Dois-je vous faire l’affront de vous raconter le semblant d’histoire qui n’a que pour seul but de vous mettre sur la gueule sur l’immense île de Morus, contre un maximum de 59 autres épéistes ? Non, je ne crois pas. On pourra tout de même souligner que vous n’aurez à disposition que ce seul et unique environnement en mode survie et classé. Alors, oui l’arène de combat est gigantesque mais il arrivera souvent de ne pas rencontrer grand monde avant un long moment, selon le positionnement que vous aurez choisi en début de partie. Également, oui la carte présente plusieurs points remarquables avec de plus, pas mal d’endroits secrets ou de cachettes à découvrir. Mais il n’en reste pas moins que ce seul endroit disponible pourrait vite vous ennuyer et lasser. Il sera toujours possible de vadrouiller vers les autres modes disponibles comme le Bain de Sang (une escarmouche ou l’on doit tuer le plus d’adversaires dans un temps limité) ou le Cauchemar d’Omni (trois factions de joueurs s’affronteront pour réussir leurs objectifs propres). Mais, malheureusement, certains ne sont pas disponibles tout le temps et d’autres ne changeront pas énormément l’expérience.

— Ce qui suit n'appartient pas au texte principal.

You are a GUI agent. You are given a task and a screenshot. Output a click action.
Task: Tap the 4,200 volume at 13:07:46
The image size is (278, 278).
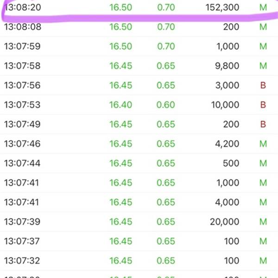click(227, 144)
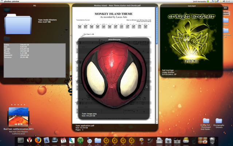
Task: Click the 15:47 clock in the panel
Action: (x=229, y=1)
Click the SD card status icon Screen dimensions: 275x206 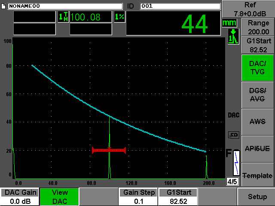[x=233, y=135]
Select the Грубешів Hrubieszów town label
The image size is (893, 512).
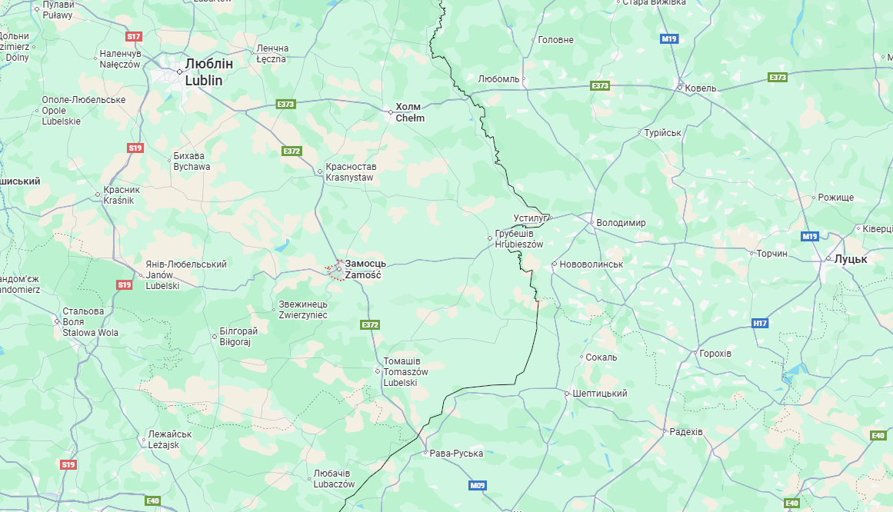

Enfin, on pourra reprocher que le jeu, malgré qu’il soit payant, ne propose dans aucune version le Battle Pass. Ce dernier sera donc de votre poche si vous voulez acquérir une partie de la véritable nuée de cosmétiques disponibles dans la boutique ! Dans les autres griefs majeurs que j’ai pu retenir, je pourrais noter un effort minimal dans l’interface générale qui s’avère souvent très envahissante, ainsi que le peu de travail effectué pour rendre l’ensemble plus accessible. En ce qui concerne le domaine technique, Naraka : Bladepoint souffle le chaud et le froid avec une esthétique très travaillée mais qui contraste avec une fluidité très fluctuante, une distance d’affichage pas extraordinaire et des textures somme toute assez moyenne sur Series X.

CONCLUSION

À l’image d’un Hadès qui a été le jeu qui m’a fait apprécié le genre Roguelite, Naraka : Bladepoint est celui qui m’a ouvert les chakras pour les Battle Royal. Le titre des développeurs chinois 24 Entertainment propose une expérience nerveuse et esthétique dans ses combats. Toutefois, on pourra regretter la présence d’une seule et unique carte mais qui s’avère suffisamment riche pour s’y amuser et y retourner sans bouder son plaisir. Il faudra pour cela lui consacrer un tant soit peu du temps pour éviter de vous faire découper en deux secondes à la moindre escarmouche ! Mais le jeu en vaut la chandelle pour une proposition qui sort agréablement des sentiers battus.

Critères d’accessibilité

Déficience Visuelle Déficience Auditive
Contraste élevé (réticule de visée) Sous-titres avec indications d’ambiance
Taille couleur de police Identification de la personne qui parle
Marquage des ennemis Police personnalisable
Interface personnalisable Couleur de police personnalisable
Couleur minicarte personnalisable Options d’alerte alternatives (vibration, flash…)
Option daltonisme Sons ambiants signalés (informe sur présence)
Option Text to speech
Ralentissement du jeu

 

Conditions de test

Détails TV 4K – OLED/Moniteur Jeu fourni par l’éditeur non
Console Xbox Series X Temps passé sur le jeu 15 heures
Niveau de difficulté Punitif Jeu terminé non

+ Les plus

  • La direction artistique (surtout venant des personnages)...
  • Le gameplay immédiat et très diversifié via le nombre d'armes disponibles...
  • Une carte immense et truffée de secrets à découvrir...
  • Un nombre d'évènements et d'objectifs conséquents
  • Le nombre de personnages
  • La durée de vie
  • Sous-titres et menus en français

- Les moins

  • ... mais une technique pas toujours au poil sur Series X (saccades, textures, distance d'affichage)
  • Demandera beaucoup de pratique pour le maitriser
  • ... mais qui vous semblera bien vide par moment
  • Une seule carte disponible en mode survie.
  • Trois monnaies ? Pourquoi faire ?
  • Un Battle Pass payant même pour les acquéreurs de la version Ultimate Deluxe
  • Pas une très grande accessibilité.